WHAT YOU ARE ASKED TO DO — Every record shown below should be duplicated exactly.

Start of RECORDS FOR PROCESSING

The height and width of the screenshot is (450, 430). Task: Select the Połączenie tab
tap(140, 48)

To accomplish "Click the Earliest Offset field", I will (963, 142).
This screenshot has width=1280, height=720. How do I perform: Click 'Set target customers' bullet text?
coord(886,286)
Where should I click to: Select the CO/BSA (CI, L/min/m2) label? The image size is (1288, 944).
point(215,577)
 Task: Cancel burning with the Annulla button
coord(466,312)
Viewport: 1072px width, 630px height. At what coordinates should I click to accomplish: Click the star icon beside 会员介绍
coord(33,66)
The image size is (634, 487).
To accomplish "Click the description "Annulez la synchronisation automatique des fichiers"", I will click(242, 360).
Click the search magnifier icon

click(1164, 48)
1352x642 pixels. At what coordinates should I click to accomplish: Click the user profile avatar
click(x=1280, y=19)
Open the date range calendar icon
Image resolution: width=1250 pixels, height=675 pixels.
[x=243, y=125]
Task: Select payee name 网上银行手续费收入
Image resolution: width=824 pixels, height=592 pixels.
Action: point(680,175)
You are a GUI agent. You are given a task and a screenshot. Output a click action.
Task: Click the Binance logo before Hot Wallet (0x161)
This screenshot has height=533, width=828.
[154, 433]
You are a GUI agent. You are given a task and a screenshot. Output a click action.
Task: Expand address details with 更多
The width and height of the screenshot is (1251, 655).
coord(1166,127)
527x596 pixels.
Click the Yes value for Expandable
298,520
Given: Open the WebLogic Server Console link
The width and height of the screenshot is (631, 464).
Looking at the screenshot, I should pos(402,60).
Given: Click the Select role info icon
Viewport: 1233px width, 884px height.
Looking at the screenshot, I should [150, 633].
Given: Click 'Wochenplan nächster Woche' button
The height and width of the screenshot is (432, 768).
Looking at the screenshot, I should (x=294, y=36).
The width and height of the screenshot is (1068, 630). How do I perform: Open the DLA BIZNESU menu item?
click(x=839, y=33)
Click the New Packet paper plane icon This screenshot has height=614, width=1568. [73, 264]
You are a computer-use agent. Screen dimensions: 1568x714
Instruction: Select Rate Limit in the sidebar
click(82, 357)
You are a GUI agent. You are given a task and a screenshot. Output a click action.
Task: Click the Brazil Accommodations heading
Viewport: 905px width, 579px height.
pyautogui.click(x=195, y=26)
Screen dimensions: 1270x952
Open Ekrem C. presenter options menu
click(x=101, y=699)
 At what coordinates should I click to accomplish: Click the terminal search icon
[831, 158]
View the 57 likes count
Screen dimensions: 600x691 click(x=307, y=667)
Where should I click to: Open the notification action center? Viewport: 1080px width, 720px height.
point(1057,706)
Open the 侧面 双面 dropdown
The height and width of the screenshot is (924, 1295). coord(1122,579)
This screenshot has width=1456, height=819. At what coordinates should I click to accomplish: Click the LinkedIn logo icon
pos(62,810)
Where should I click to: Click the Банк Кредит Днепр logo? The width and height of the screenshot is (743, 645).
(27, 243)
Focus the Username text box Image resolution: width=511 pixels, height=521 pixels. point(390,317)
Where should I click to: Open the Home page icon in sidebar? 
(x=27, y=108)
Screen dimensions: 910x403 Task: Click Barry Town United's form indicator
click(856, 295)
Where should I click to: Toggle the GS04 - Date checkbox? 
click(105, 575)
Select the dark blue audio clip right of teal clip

End of RECORDS FOR PROCESSING

ANSWER BOX —
The height and width of the screenshot is (450, 430). Task: Select the Połączenie tab
tap(140, 48)

To accomplish "Click the Earliest Offset field", I will (963, 142).
This screenshot has width=1280, height=720. How do I perform: Click 'Set target customers' bullet text?
coord(886,286)
Where should I click to: Select the CO/BSA (CI, L/min/m2) label? The image size is (1288, 944).
point(215,577)
 Task: Cancel burning with the Annulla button
coord(466,312)
Viewport: 1072px width, 630px height. At what coordinates should I click to accomplish: Click the star icon beside 会员介绍
coord(33,66)
The image size is (634, 487).
To accomplish "Click the description "Annulez la synchronisation automatique des fichiers"", I will click(242, 360).
Click the search magnifier icon

click(1164, 48)
1352x642 pixels. At what coordinates should I click to accomplish: Click the user profile avatar
click(x=1280, y=19)
Open the date range calendar icon
Image resolution: width=1250 pixels, height=675 pixels.
[x=243, y=125]
Task: Select payee name 网上银行手续费收入
Image resolution: width=824 pixels, height=592 pixels.
Action: point(680,175)
You are a GUI agent. You are given a task and a screenshot. Output a click action.
Task: Click the Binance logo before Hot Wallet (0x161)
This screenshot has height=533, width=828.
[154, 433]
You are a GUI agent. You are given a task and a screenshot. Output a click action.
Task: Expand address details with 更多
The width and height of the screenshot is (1251, 655).
coord(1166,127)
527x596 pixels.
Click the Yes value for Expandable
298,520
Given: Open the WebLogic Server Console link
The width and height of the screenshot is (631, 464).
Looking at the screenshot, I should pos(402,60).
Given: Click the Select role info icon
Viewport: 1233px width, 884px height.
Looking at the screenshot, I should [150, 633].
Given: Click 'Wochenplan nächster Woche' button
The height and width of the screenshot is (432, 768).
Looking at the screenshot, I should (x=294, y=36).
The width and height of the screenshot is (1068, 630). How do I perform: Open the DLA BIZNESU menu item?
click(x=839, y=33)
Click the New Packet paper plane icon This screenshot has height=614, width=1568. [73, 264]
You are a computer-use agent. Screen dimensions: 1568x714
Instruction: Select Rate Limit in the sidebar
click(82, 357)
You are a GUI agent. You are given a task and a screenshot. Output a click action.
Task: Click the Brazil Accommodations heading
Viewport: 905px width, 579px height.
pyautogui.click(x=195, y=26)
Screen dimensions: 1270x952
Open Ekrem C. presenter options menu
click(x=101, y=699)
 At what coordinates should I click to accomplish: Click the terminal search icon
[831, 158]
View the 57 likes count
Screen dimensions: 600x691 click(x=307, y=667)
Where should I click to: Open the notification action center? Viewport: 1080px width, 720px height.
point(1057,706)
Open the 侧面 双面 dropdown
The height and width of the screenshot is (924, 1295). coord(1122,579)
This screenshot has width=1456, height=819. At what coordinates should I click to accomplish: Click the LinkedIn logo icon
pos(62,810)
Where should I click to: Click the Банк Кредит Днепр logo? The width and height of the screenshot is (743, 645).
(27, 243)
Focus the Username text box Image resolution: width=511 pixels, height=521 pixels. point(390,317)
Where should I click to: Open the Home page icon in sidebar? 
(x=27, y=108)
Screen dimensions: 910x403 Task: Click Barry Town United's form indicator
click(856, 295)
Where should I click to: Toggle the GS04 - Date checkbox? 
click(105, 575)
Select the dark blue audio clip right of teal clip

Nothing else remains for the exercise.